Pulmoner arter rüptürlerinde kanamanın intraoperatif cerrahi kontrolü için, arteryel onarım, damar klempi ile geçici arter oklüzyonu, lobektomi ve pulmoner rezeksiyon önerilmektedir. Rezeksiyon en son tercih edilecek yol olmalıdır; çünkü yaralanmaların çoğu lobar arter dallarında oluşur ve onarım yeterli olur. Ayrıca kardiak ve pulmoner operasyon kombinasyonunun mortaliteyi yükselttiği bildirilmektedir. Durdurulamayan kanamalarda anjiyografik embolizasyon da önerilen yöntemlerdendir [7]. Olgularımızın hiçbirinde kanama nedeniyle cerrahi bir girişim gerekmedi.

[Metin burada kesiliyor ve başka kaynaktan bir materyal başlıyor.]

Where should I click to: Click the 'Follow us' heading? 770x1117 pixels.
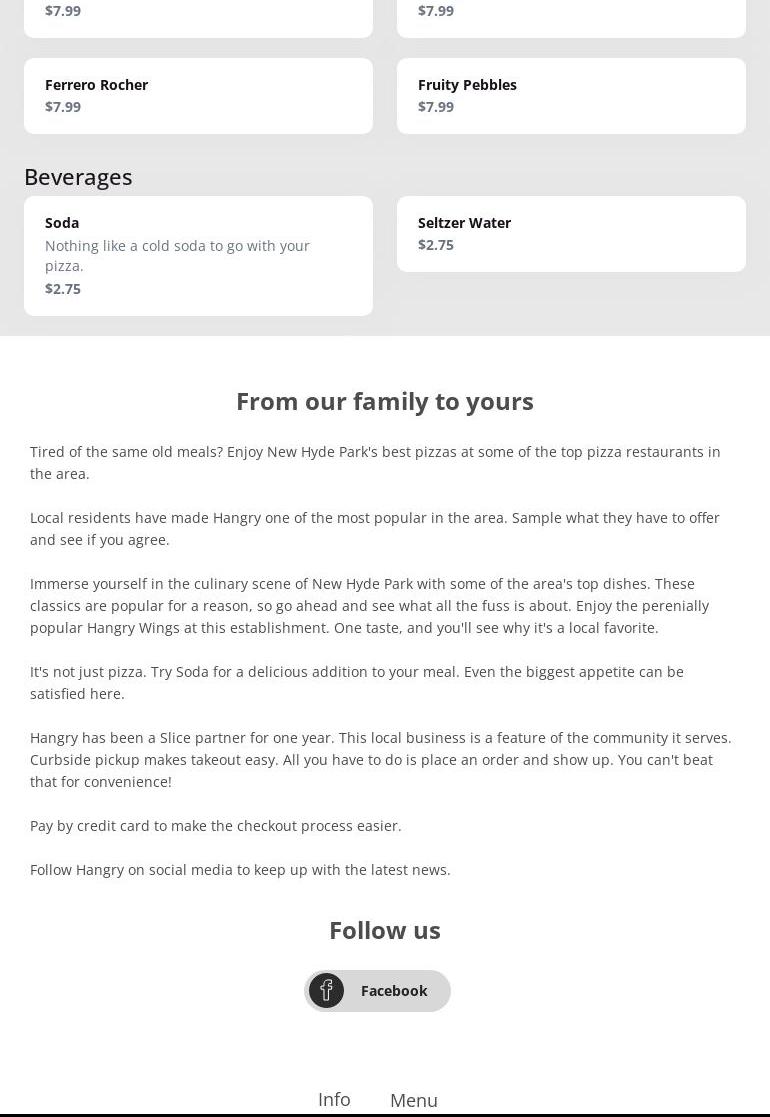tap(385, 930)
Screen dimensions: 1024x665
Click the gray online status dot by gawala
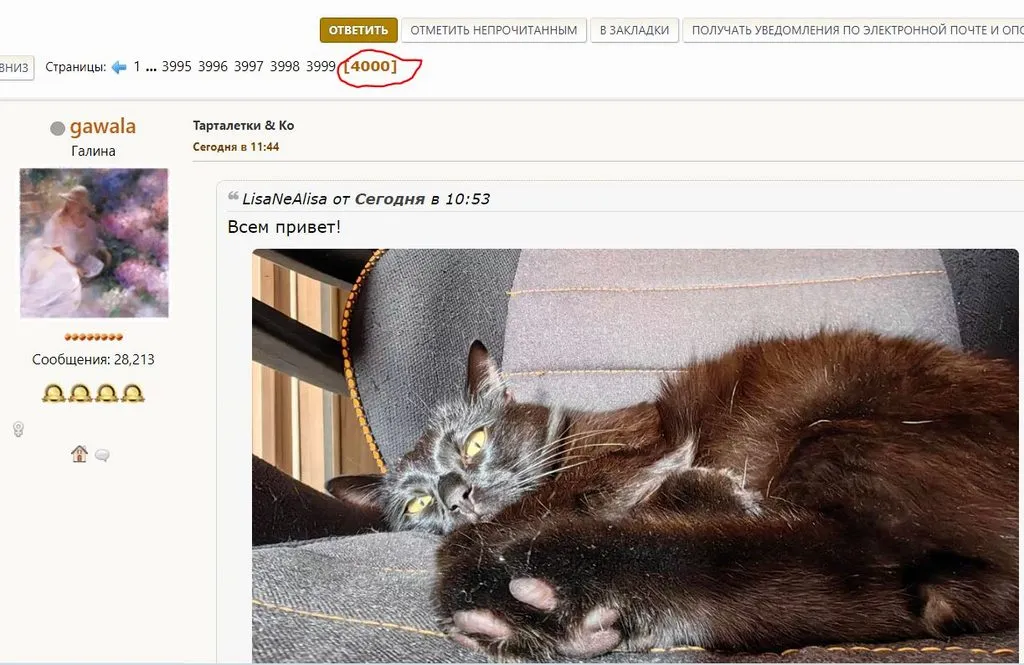click(x=57, y=128)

Pulmoner arter kateterlerinin neden olduğu yaralanmalardan korumak için bypass sırasında kateterin manüplasyonundan ve balonun şişirilmesinden kaçınılmalıdır. Bypass’a girmeden önce kateterin çekilip sağ ventrikülde bırakılmasını öneren görüşler vardır. Bunun dezavantajı ventriküler ekstrasistoller oluşturabilmesi, yeniden yerleştirilmesinin zorluğu, yerleştirme sırasında venöz kanüle girerek venöz dönüşü engellemesidir. En uygun olanı kateterin pulmoner arterin proksimalinde bırakılıp, bypass çıkışında tekrar uç pozisyonuna yerleştirilmesidir [3].